* start Excerpt provided *

Vernon Kay complained through his representatives, Hackford Jones, that an article headlined "Vernon's still walking on eggshells", published in Reveal magazine on 3 July 2012, was inaccurate in breach of Clause 1 (Accuracy) of the Editors' Code of Practice.

The complaint was upheld.

The article reported claims about the complainant's marriage following his public admission in 2010 that he had sent flirtatious text messages to several women. It quoted an unnamed source, described as a "close friend", alleging that the complainant felt he was "walking on eggshells" and was "worried [his wife] will never fully forgive him". It also claimed that the couple were "living increasingly separate lives". The complainant said that the claims were inaccurate and had not been put to him prior to publication.

* end Excerpt provided *
* start Data entries *

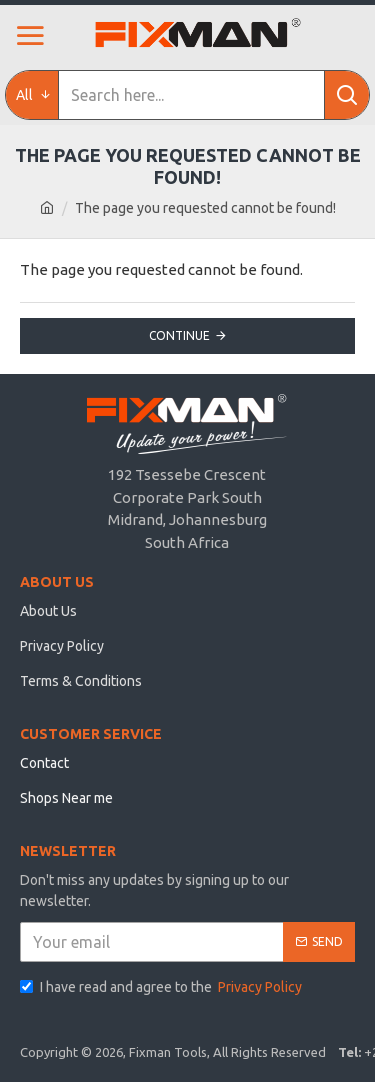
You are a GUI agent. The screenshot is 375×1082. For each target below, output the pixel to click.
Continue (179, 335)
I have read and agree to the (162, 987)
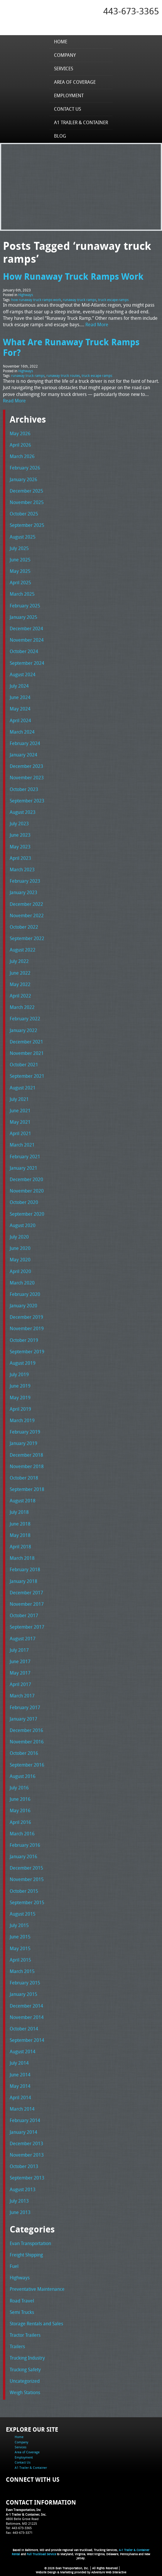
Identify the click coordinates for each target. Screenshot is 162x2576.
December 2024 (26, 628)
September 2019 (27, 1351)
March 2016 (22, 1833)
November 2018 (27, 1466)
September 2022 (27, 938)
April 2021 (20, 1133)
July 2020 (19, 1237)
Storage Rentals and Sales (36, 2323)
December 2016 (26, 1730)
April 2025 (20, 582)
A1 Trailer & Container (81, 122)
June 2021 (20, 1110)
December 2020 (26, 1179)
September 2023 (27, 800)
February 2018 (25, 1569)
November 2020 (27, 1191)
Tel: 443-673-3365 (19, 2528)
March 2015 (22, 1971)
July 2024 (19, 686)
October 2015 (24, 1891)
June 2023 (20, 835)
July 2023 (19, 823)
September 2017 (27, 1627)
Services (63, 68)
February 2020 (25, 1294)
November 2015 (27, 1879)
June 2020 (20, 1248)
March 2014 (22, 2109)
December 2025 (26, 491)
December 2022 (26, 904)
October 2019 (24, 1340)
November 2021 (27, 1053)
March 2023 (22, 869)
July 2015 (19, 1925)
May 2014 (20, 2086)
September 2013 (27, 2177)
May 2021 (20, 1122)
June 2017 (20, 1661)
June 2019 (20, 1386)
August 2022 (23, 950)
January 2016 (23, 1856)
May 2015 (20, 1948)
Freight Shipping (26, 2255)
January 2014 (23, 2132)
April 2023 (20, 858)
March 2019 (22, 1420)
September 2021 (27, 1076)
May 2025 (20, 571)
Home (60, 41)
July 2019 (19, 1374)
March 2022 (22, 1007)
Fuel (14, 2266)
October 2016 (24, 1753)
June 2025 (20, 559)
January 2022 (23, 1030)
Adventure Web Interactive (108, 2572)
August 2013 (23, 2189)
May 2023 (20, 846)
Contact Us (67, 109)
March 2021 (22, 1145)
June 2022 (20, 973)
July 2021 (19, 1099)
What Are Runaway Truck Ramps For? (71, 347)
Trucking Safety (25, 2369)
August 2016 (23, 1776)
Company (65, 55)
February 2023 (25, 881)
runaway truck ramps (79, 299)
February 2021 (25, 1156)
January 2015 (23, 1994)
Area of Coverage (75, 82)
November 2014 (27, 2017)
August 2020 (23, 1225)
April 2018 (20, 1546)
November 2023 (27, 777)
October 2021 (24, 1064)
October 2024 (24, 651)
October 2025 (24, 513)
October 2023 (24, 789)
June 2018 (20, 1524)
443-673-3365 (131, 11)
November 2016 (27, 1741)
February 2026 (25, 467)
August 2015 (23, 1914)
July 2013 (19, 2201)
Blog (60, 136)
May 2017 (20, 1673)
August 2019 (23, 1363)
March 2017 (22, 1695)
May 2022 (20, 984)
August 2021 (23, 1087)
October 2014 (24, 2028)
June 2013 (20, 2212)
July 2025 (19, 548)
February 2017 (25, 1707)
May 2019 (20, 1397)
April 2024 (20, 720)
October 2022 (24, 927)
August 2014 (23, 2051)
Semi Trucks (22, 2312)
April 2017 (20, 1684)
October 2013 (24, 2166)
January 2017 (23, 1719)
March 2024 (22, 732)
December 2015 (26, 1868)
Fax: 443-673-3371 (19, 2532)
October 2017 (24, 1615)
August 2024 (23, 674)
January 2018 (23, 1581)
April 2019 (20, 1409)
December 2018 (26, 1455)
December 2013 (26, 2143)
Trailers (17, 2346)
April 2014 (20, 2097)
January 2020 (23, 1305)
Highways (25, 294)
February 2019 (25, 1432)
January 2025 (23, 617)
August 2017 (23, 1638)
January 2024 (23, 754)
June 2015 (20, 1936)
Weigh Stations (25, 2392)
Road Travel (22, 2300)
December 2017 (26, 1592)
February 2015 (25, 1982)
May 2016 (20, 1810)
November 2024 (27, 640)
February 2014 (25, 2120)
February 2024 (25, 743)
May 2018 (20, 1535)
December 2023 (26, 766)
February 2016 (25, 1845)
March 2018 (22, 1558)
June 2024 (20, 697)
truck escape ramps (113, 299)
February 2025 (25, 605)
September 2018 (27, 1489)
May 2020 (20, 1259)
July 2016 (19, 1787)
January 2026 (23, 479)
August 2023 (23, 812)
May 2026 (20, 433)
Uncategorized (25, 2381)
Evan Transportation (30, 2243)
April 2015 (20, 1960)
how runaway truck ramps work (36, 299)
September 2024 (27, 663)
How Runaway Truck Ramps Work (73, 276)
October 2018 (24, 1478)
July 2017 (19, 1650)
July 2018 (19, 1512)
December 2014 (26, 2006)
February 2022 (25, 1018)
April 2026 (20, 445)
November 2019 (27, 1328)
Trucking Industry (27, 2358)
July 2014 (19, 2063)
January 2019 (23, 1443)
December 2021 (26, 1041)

* end Data entries *

Problem set
1. Answer these questions about the complaint ruling, using the same letters:
(a) Which magazine published the article, and on what date?
(b) Which clause of the Editors' Code of Practice did the complaint say was breached?
(c) How did the article describe its unnamed source?
2. In the listing, begin at the line that has "I have read and agree to the (162, 987)" and stop after the line that has "October 2021 (24, 1064)". Write those lines out again with "November" replaced by "Nov." everywhere, change nothing else, and leave out the pictures.

In response
1.
(a) Reveal magazine, on 3 July 2012.
(b) Clause 1 (Accuracy).
(c) As a "close friend".

2.
I have read and agree to the (162, 987)
Identify the click coordinates for each target. Screenshot is 162x2576.
December 2024 (26, 628)
September 2019 (27, 1351)
March 2016 (22, 1833)
Nov. 2018 (27, 1466)
September 2022 (27, 938)
April 2021 (20, 1133)
July 2020 (19, 1237)
Storage Rentals and Sales (36, 2323)
December 2016 (26, 1730)
April 2025 (20, 582)
A1 Trailer & Container (81, 122)
June 2021 (20, 1110)
December 2020 (26, 1179)
September 2023 (27, 800)
February 2018 (25, 1569)
Nov. 2020 (27, 1191)
Tel: 443-673-3365 (19, 2528)
March 2015 (22, 1971)
July 2024 (19, 686)
October 2015 (24, 1891)
June 2023 (20, 835)
July 2023 (19, 823)
September 2017 (27, 1627)
Services (63, 68)
February 2020 (25, 1294)
Nov. 2015 (27, 1879)
June 2020 (20, 1248)
March 2014 (22, 2109)
December 2025 (26, 491)
December 2022 (26, 904)
October 2019 (24, 1340)
Nov. 2021 (27, 1053)
March 2023 (22, 869)
July 2015 (19, 1925)
May 2014 (20, 2086)
September 2013 (27, 2177)
May 2021 (20, 1122)
June 2017 (20, 1661)
June 2019 (20, 1386)
August 2022 (23, 950)
January 2016 (23, 1856)
May 2015 (20, 1948)
Freight Shipping (26, 2255)
January 2014 (23, 2132)
April 2023 (20, 858)
March 2019 (22, 1420)
September 2021 (27, 1076)
May 2025 (20, 571)
Home (60, 41)
July 2019 (19, 1374)
March 2022 (22, 1007)
Fuel (14, 2266)
October 2016 (24, 1753)
June 2025 (20, 559)
January 2022 (23, 1030)
Adventure Web Interactive (108, 2572)
August 2013 (23, 2189)
May 2023 (20, 846)
Contact Us (67, 109)
March 2021 (22, 1145)
June 2022 (20, 973)
July 2021 (19, 1099)
What Are Runaway Truck Ramps For? (71, 347)
Trucking Safety (25, 2369)
August 2016 (23, 1776)
Company (65, 55)
February 2023 (25, 881)
runaway truck ramps (79, 299)
February 2021 (25, 1156)
January 2015 (23, 1994)
Area of Coverage (75, 82)
Nov. 2014 (27, 2017)
August 2020 (23, 1225)
April 2018 (20, 1546)
Nov. 2023 (27, 777)
October 2021 (24, 1064)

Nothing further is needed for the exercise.